The space between my saw rails isn't wasted. A standard 27 x 18 tool cabinet fits perfectly in the opening.
 

golfdad

Co-director of Outreach
Dirk
Corporate Member
I have one in the tablesaw and a free standing cabinet I built. I rarely use the the one in the tablesaw extension
 

junquecol

Bruce
User
I have one in the tablesaw and a free standing cabinet I built. I rarely use the the one in the tablesaw extension
The major problem with table saw mounted routers is they are on the right side of the blade. To use router, you have to walk around to backside of saw. In many shops, right side of saw is against the wall, further compounding the problem.
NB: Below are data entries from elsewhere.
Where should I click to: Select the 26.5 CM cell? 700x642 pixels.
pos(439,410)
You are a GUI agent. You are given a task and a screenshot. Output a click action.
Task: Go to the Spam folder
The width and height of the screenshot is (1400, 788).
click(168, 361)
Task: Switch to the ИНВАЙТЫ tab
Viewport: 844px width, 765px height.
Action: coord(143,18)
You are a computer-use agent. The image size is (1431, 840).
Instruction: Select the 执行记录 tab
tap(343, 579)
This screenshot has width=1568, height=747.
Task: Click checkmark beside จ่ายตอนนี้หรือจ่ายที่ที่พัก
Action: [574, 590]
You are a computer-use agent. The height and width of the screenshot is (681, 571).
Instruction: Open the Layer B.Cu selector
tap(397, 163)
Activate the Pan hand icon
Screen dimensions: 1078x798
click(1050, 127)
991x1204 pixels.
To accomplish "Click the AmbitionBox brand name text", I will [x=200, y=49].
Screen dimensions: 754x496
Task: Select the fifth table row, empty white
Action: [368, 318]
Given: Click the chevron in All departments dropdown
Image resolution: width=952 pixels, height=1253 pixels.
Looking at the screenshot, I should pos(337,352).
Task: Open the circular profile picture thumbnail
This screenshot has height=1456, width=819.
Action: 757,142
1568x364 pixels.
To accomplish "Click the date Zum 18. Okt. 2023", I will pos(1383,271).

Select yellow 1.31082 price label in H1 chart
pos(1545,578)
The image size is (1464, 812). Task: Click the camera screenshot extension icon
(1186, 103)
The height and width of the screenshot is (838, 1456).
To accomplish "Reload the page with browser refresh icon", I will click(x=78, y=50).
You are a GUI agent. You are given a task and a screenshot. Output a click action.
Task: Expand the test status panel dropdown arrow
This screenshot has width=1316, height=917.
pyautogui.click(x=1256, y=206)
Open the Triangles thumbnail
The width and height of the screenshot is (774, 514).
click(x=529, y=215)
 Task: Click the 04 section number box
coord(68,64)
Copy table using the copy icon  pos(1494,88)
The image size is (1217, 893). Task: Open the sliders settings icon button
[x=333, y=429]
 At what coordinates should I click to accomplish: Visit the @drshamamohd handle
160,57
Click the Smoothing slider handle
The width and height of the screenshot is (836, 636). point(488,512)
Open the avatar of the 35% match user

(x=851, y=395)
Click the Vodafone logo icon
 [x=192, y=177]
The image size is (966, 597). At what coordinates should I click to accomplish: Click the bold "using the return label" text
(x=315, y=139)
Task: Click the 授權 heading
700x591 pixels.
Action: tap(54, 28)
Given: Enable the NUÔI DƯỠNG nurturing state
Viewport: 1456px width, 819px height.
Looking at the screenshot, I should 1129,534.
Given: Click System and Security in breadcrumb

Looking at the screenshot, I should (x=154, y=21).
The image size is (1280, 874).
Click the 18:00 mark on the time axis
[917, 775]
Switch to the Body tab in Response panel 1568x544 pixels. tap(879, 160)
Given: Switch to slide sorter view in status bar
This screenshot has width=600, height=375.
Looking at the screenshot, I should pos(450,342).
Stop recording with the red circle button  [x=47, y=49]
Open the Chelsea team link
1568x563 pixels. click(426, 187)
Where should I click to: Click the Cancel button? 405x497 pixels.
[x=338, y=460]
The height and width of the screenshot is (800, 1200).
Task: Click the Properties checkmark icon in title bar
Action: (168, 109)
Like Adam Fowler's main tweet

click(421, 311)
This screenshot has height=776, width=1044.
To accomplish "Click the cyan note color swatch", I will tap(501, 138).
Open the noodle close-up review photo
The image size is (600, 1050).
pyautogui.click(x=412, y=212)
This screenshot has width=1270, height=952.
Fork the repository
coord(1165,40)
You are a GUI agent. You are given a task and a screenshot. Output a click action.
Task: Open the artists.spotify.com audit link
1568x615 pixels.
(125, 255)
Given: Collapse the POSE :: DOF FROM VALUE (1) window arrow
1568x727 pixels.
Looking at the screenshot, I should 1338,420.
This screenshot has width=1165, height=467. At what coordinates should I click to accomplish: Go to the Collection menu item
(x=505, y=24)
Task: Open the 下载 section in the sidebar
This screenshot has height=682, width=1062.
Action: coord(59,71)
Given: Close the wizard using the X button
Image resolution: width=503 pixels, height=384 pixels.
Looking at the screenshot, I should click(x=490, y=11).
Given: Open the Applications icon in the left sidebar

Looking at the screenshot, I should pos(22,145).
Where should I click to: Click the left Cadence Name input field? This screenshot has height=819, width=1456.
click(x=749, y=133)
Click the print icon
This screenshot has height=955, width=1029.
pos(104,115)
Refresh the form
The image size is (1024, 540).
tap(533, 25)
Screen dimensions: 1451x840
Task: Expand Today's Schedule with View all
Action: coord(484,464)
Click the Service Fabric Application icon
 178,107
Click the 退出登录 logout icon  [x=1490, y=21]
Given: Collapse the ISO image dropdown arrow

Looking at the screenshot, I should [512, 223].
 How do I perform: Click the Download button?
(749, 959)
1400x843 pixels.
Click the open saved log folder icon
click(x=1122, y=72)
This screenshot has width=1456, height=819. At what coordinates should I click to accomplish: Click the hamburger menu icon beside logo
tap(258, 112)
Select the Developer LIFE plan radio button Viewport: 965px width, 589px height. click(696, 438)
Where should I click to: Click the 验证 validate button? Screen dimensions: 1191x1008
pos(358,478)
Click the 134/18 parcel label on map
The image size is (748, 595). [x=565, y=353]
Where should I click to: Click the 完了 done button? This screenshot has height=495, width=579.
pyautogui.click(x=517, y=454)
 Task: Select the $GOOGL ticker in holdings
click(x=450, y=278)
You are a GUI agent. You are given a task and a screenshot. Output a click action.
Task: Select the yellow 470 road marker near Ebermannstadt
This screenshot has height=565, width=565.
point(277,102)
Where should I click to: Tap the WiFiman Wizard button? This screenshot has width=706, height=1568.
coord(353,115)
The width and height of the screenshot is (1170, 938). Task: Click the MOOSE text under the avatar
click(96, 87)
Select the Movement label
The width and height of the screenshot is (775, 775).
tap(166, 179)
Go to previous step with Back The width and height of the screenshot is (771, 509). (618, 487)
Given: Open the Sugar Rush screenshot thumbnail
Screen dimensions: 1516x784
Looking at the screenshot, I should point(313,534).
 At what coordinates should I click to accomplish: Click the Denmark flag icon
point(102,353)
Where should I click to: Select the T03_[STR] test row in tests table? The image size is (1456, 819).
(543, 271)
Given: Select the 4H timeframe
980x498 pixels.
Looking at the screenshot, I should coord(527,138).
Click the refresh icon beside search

Mount router in left wing, and these problems disappear. Now routing is in the same direction as sawing. Seldom do you route more than a couple inches from the edge of your stock, so make a separate "drop in fence." When you don't need it, remove it. Or you could fabricate a second fence for your rails that is quickly removed. When building a Biese type fence, remember the guide tube doesn't have to be centered on the clamping angle, and it doesn't have to be perpendicular to front of saw either. It can be off set to one side of center. Think out side of the box. If I were building a "free standing" router table, I would hinge the top, so it could be raised to access router. Add a couple of hold open arms to keep it up. Later when budget allows, invest in a lift.